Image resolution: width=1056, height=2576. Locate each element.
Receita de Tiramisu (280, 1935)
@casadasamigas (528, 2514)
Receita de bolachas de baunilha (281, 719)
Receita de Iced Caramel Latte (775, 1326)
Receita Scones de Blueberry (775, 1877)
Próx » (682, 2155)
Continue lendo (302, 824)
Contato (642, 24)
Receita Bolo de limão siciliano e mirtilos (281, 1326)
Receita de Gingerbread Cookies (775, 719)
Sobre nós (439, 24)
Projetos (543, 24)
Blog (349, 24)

---

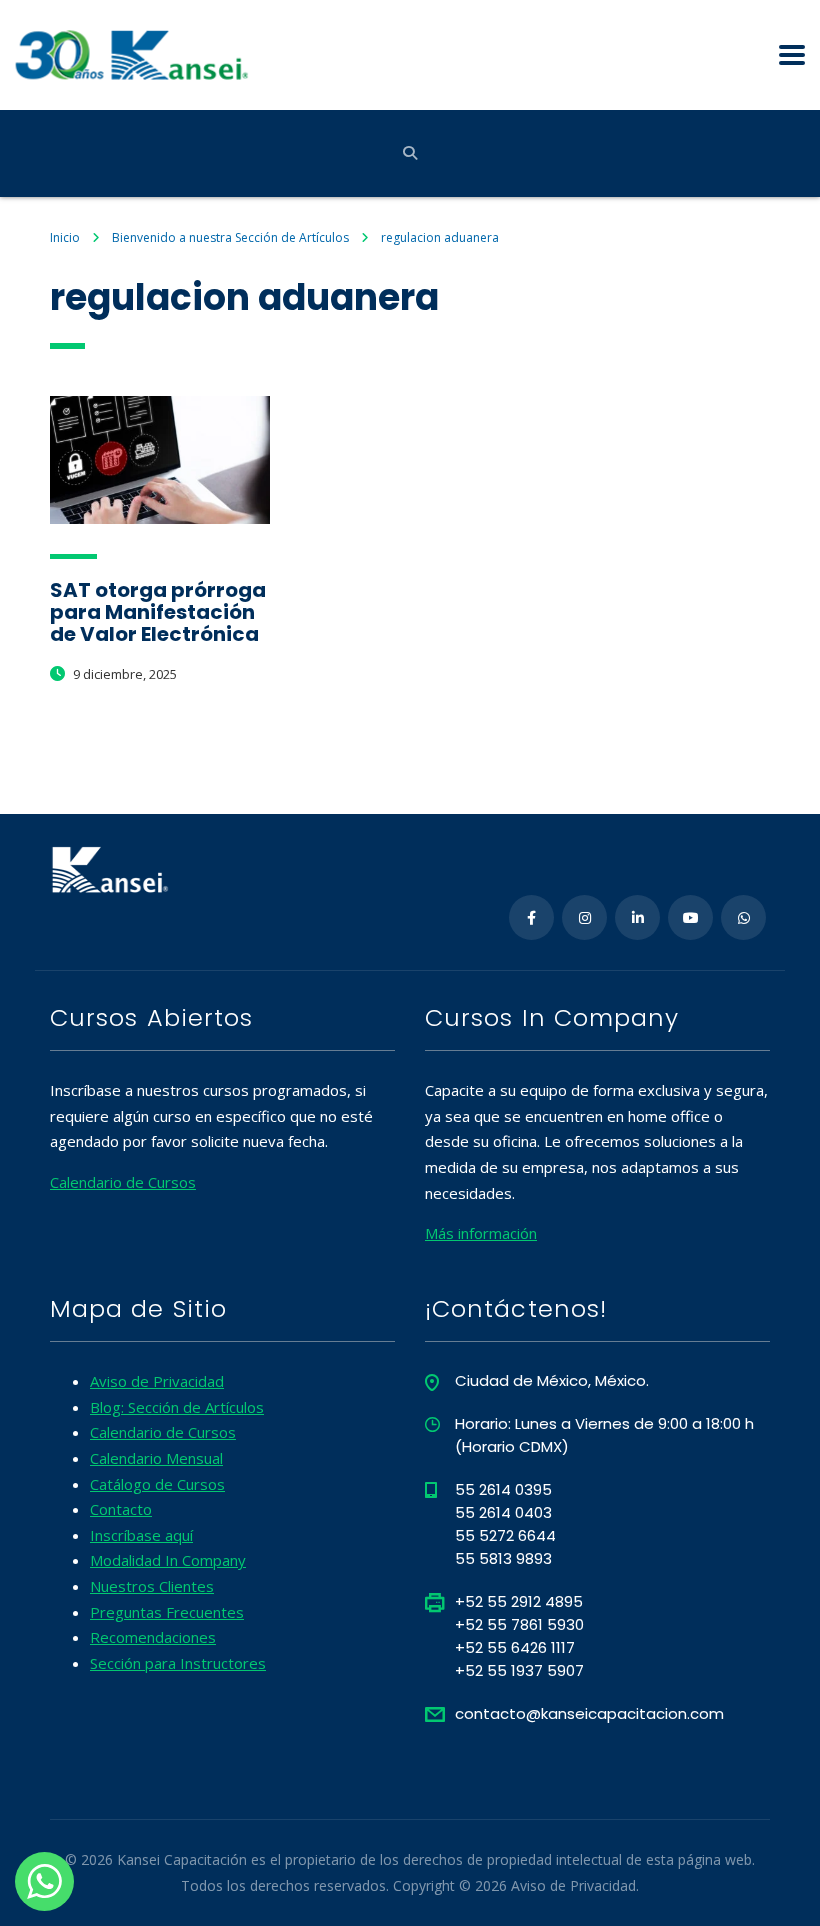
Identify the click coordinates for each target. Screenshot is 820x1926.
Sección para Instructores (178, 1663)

About this exercise:
A word-for-word copy of the lines above from the one with "Image resolution: width=1056, height=2576." through the one with "Blog (349, 24)", inclusive, is the only output wanted.

Output for this task:
Image resolution: width=1056, height=2576. Locate each element.
Receita de Tiramisu (280, 1935)
@casadasamigas (528, 2514)
Receita de bolachas de baunilha (281, 719)
Receita de Iced Caramel Latte (775, 1326)
Receita Scones de Blueberry (775, 1877)
Próx » (682, 2155)
Continue lendo (302, 824)
Contato (642, 24)
Receita Bolo de limão siciliano e mirtilos (281, 1326)
Receita de Gingerbread Cookies (775, 719)
Sobre nós (439, 24)
Projetos (543, 24)
Blog (349, 24)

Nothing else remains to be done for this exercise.